Great Plains Studies, Center for

 

Date of this Version

Fall 1984

Citation

Great Plains Quarterly Vol. 4, No. 4, Fall 1984, pp. 231-37.

Comments

Copyright 1984 by the Center for Great Plains Studies, University of Nebraska-Lincoln

Abstract

So much has been written about Willa Cather and the influence of the classics and later European literature that one sometimes forgets the American literary climate in which she developed. It was a postromantic age of realism, epitomized by William Dean Howells's attempt to limit fiction to normal characters in commonplace situations, which would make of it, as Cather complained, a "sort of young lady's illusion preserver." But the new breed of "naturalists," Cather's contemporaries, were in revolt against Howells and his more accomplished contemporary, Henry James, and advocated a return to romance without the chivalric trappings of Walter Scott and Dumas pere. Frank Norris, the most outspoken of a group that included Jack London, Stephen Crane, and Theodore Dreiser, pleaded for a serious response in his pointedly anti-Howells, anti-James statement against so-called realistic portrayals of the commonplace ("the drama of a broken tea cup, the tragedy of a walk down the block"). Romance would stress the abnormal in characterization and plot, treating American social problems, the dwellings of the poor, the outcasts, and so on, and would not be restricted to the norm of experience. McTeague, the 1899 novel in which Norris tried to fulfill these social responsibilities, was praised by Cather as a "great book," a powerful depiction of "brute strength and brute passions," a "searching analysis of the degeneration of ... two souls"; she detected his method as Zola's, "perhaps the only truthful literary method of dealing with that part of society which environment and heredity hedge about like the walls of a prison."

One need only review Cather's early story "The Clemency of the Court" (1893) to recognize her penchant for all the trappings of our naturalistic school: the effects of environment, evolutionary theory (the association of beast and man, and the reduction of a human to a bestial level), and adventure punctuated with revolting details (the killing of the dog and the farmer, and the tale of a prisoner in Russia committing suicide by biting deep into his arm, tearing open the veins with his teeth, and bleeding to death). A story like "On the Divide" three years later (1896) is similarly within the revolutionary, anti-Howellsian conventions of the age; it depicts a Norwegian giant who carries off a screaming woman, drinks himself into demonic stupors, and performs suicidal rituals in an oppressively hot, treeless environment where "it causes no sensation ... when a Dane is found swinging to his own windmill tower, and most of the Poles, after they have become too careless and discouraged to shave themselves keep their razors to cut their throats with." It is appropriate that Willa Cather wrote like this, knowing her independence of mind, her masculine bent, and her introduction to rather primitive conditions when she came to Nebraska a century ago at the age of nine. (One recalls the incident recorded by Mildred Bennett about Willa helping the local doctor during the amputation of a boy's leg.)

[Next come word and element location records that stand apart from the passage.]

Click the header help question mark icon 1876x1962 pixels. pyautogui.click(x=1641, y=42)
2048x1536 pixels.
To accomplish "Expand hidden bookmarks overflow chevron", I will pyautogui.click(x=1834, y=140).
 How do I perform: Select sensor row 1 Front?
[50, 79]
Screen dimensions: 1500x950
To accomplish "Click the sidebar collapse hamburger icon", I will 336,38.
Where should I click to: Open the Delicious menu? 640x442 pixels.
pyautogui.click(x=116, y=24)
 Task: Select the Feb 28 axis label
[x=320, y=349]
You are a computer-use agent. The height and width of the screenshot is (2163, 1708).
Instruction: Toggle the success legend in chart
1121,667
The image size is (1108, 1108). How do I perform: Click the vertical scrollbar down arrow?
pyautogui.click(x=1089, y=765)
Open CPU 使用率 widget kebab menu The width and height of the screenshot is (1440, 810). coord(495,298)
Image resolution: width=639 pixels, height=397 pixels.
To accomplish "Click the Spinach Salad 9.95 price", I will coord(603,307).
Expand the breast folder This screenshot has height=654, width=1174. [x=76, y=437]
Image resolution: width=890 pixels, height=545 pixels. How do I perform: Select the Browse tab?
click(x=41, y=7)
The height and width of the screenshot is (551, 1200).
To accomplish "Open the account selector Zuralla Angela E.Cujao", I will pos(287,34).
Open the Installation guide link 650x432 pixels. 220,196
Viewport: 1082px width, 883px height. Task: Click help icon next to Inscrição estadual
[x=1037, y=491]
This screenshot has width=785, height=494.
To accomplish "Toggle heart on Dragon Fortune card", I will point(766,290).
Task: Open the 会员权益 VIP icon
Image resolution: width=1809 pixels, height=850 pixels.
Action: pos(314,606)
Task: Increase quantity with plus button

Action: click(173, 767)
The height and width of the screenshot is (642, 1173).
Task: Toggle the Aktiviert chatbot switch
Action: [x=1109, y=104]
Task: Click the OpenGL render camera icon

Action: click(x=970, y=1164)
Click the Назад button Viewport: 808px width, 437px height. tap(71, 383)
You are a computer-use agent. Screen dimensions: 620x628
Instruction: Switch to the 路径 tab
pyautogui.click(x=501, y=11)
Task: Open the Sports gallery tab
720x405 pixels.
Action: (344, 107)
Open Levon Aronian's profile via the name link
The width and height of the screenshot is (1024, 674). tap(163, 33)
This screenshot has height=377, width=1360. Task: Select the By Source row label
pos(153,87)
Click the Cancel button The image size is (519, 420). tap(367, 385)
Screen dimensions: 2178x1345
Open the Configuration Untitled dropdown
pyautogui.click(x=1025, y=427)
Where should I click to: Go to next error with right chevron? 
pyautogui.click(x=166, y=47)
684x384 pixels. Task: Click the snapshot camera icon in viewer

But her mature fiction reveals another side of Willa Cather. As William Curtin has noted, the fondness for romance she shared with the young naturalists "put her at odds with William Dean Howells." Yet she acknowledged his greatness, despite his mildness, and his ability to "make very common little men in sack coats" live, even if he could not create very great ones. She defended Henry James's as well as Howells's "theories as to the delicacy and decency of literature," and developed for James a reverence that might seem inconsistent with her admiration for the naturalists. The spell of James materialized after 1896, when, although she lamented his failure to address modern society, modern "degeneracy," and the new woman, she expressed admiration for the perfect control of his art, "as calm and as subtle as the music of Mozart." She had earlier distinguished James with Hawthorne and Poe as our only masters of pure prose, and in a 1913 interview in the Philadelphia Record she described James, Mark Twain, and Sarah Orne Jewett as her "favorite American writers."